事件以降の出来事
出典: フリー百科事典『ウィキペディア(Wikipedia)』 (2022/06/27 09:07 UTC 版)
「八甲田雪中行軍遭難事件」の記事における「事件以降の出来事」の解説
当時陸軍大臣だった寺内正毅は、全国の将校から寄付を募り、事件の翌年に生還者である後藤房之助伍長の銅像を建て、碑文を揮毫した。 1907年(明治40年)、神成大尉の命を受けた伍長後藤房之助が命がけで田茂木野に向け行進した功が認められ、大熊氏廣の制作した神成大尉の雪中行軍遭難記念像(後藤房之助伍長の像)が立てられた。銅像建立の場所は青森湾を見渡すことのできる馬立場付近で、第二露営地(1月24日)と第三露営地(1月25日)の間である。なお、後藤伍長発見の地は銅像よりも数km青森よりの場所である。銅像を後藤房之助本人は当時の連隊長に「よく見ろ」と言われたが、照れくさくなかなか見ることができなかったという。彼は遭難の話はあまり話したがらず、また、後藤伍長は同じく生き残りの村松伍長と仲が良かった。 この八甲田山雪中行軍遭難事件を聞いた、ノルウェー国王ホーコン7世が、1909年(明治42年)、お見舞いとして明治天皇宛にスキー板2台を進呈した。 1971年(昭和46年)、新田次郎が『八甲田山死の彷徨』として小説化。

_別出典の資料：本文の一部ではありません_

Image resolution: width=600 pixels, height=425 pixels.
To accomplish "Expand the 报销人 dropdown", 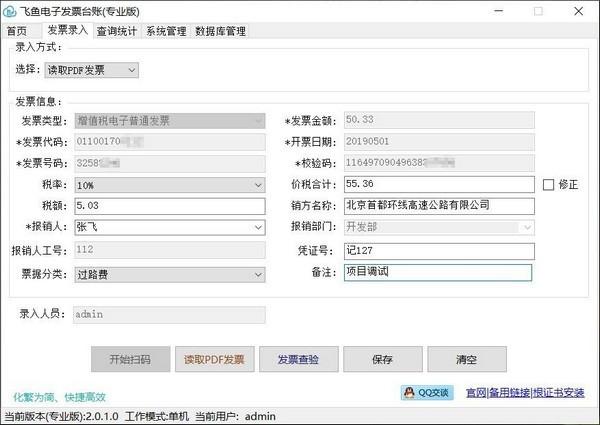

さらにこの小説を原作とした1977年(昭和52年)の映画『八甲田山』で一般に広く知られることになった。 新田次郎の『八甲田山死の彷徨』の終章に、事件後に陸軍と国家が取った対応として遺族には国家から恩給が与えられ皇室からは祭粢料が下賜されたことに続いて、「遭難者は戦死者と同じように扱い、靖国神社に合祀するということを聞いて、遺家族や国民もようやく納得した」と書かれているくだりがあるため、この事件の遭難者が靖国神社の合祀対象となったという誤った説が、長い間流布される結果となったが、上記の情報は誤報であったことが、詳細に明らかにされた。 生還者の中で最後の存命人物だったのは小原忠三郎伍長で、両足と手の指を切断したが、91歳まで存命し、1970年(昭和45年)2月5日に死去した。1964年(昭和39年)12月に陸上自衛隊の渡辺一等陸尉が国立箱根療養所を訪ねて、遭難事故の聞き取り調査を行った。その後、1968年(昭和43年)8月に小笠原孤酒が小原から聞き取りを行った。小原の証言によって事件の詳細が判明した。 2007年(平成19年)2月14日、後藤伍長の銅像に向かうスキーのコース「銅像コース」で雪崩が発生し、死者2人・重軽傷者8人の事故となった。 2011年3月11日に起きた東日本大震災の影響により、陸上自衛隊衛生学校(東京都世田谷区)の史料室の展示品が壊れた際、救出された隊員のうち後藤房之助伍長ら5名の手術前の姿を写した写真が見つかったことが、2012年6月に明らかとなった。これまで術前の写真の存在は知られていなかった。 2012年4月12日、弘前歩兵第31連隊の福島泰蔵大尉が記した報告書や手記、論文、手紙など計241点が陸上自衛隊幹部候補生学校に寄贈された。親族が生家で保管していたもので、2004年の日露戦争開戦100周年を機に、公開を検討していたものである。